Sarah DeWeerdt in Nature:
Over the course of two decades spent developing treatments for the genetic lung disease cystic fibrosis, biologist Fredrick Van Goor has had hundreds of conversations with patients. But he remembers one in particular. The discussion was about the genetics of cystic fibrosis, a disease that develops when a person inherits two faulty copies of the cystic fibrosis transmembrane conductance regulator (CFTR) gene. This gene encodes the CFTR protein, which resides in the cell membrane and transports chloride and bicarbonate ions out of the cell. More than 2,000 variants of CFTR have been identified, and more than 350 of them are known to produce enough disruption in the protein’s function to trigger the debilitating and life-shortening condition. The focus of the conversation was the inevitable inequities of personalized medicine, which can be highly effective for people who meet certain criteria, but will leave others behind — as was the case for this patient. “He described it as being on a sinking ship, when all of the other lifeboats have left,” Van Goor recalls. “That image has stuck with me.”

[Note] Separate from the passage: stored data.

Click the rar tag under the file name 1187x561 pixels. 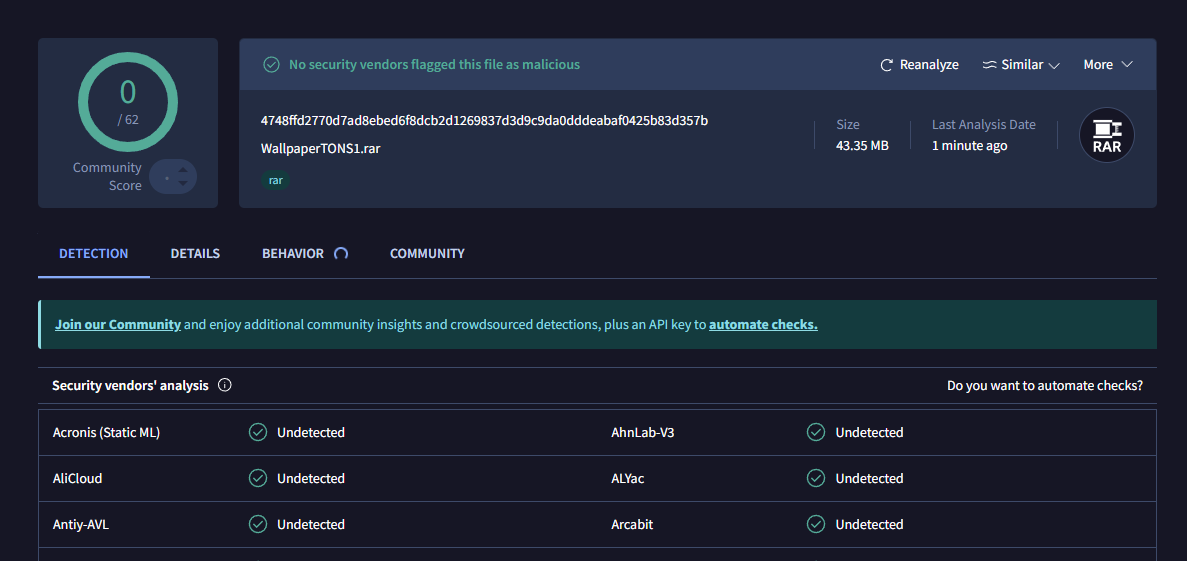(276, 181)
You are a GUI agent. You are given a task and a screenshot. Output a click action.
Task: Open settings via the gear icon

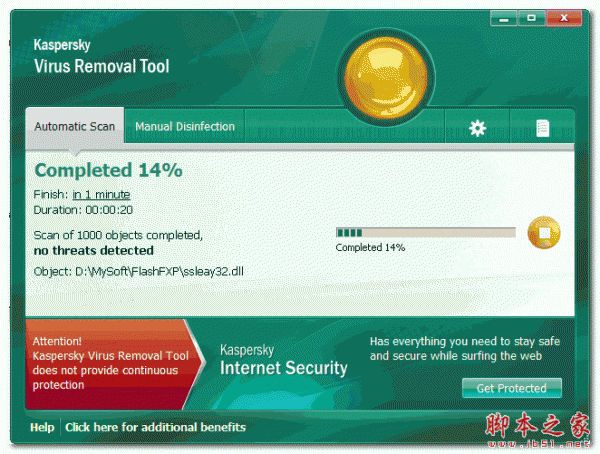click(477, 128)
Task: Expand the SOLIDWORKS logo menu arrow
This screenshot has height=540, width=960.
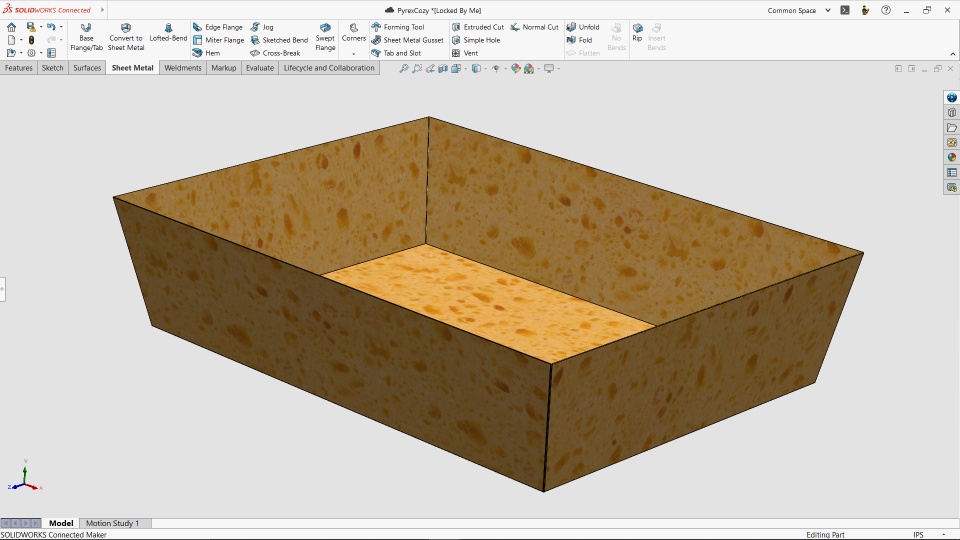Action: point(102,10)
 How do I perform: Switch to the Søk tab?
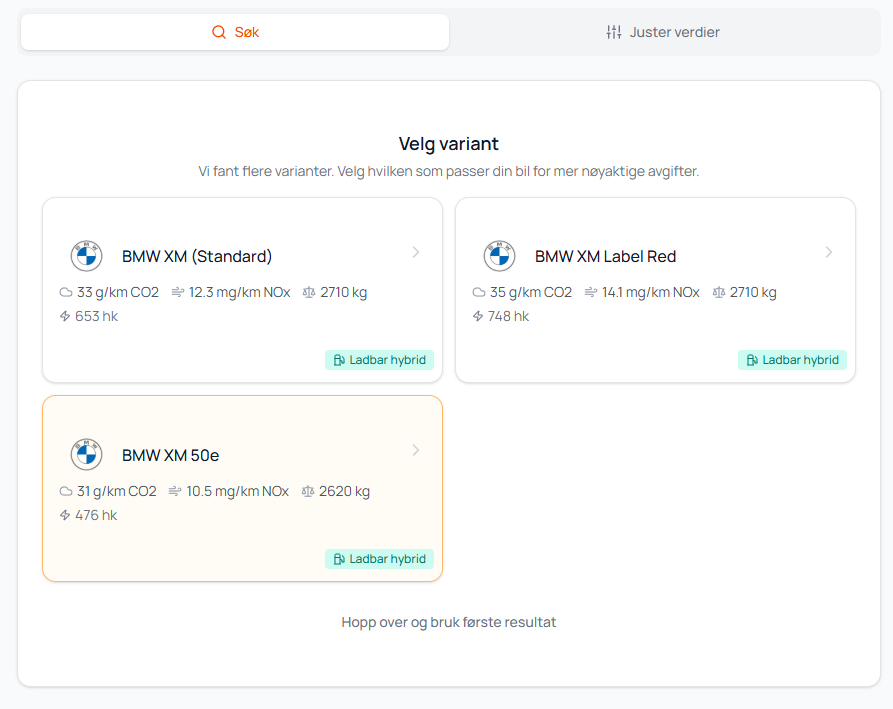235,32
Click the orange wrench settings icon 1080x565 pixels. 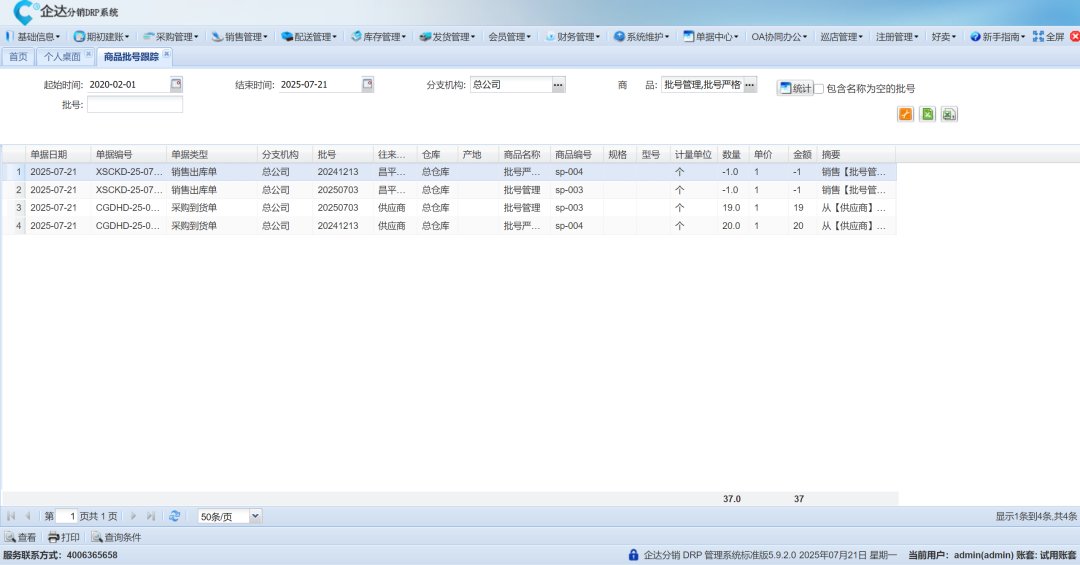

Van Goor, the head of cystic fibrosis research at Vertex Pharmaceuticals in San Diego, California, had a major role in building the biggest lifeboat for cystic fibrosis yet: the blockbuster combination drug Trikafta. The drug achieved sales of US$420 million in the first 10 weeks after its launch in late 2019, far exceeding expectations. “I think it has made a big difference,” says Martina Gentzsch, a molecular biologist studying CFTR at the University of North Carolina at Chapel Hill. “The success in the clinic really justifies that this is an absolutely outstanding treatment.” Trikafta is indicated for people with cystic fibrosis who carry at least one copy of a mutation known as F508del. This is the most common cystic fibrosis mutation, present in more than 80% of the over 90,000 people with cystic fibrosis worldwide.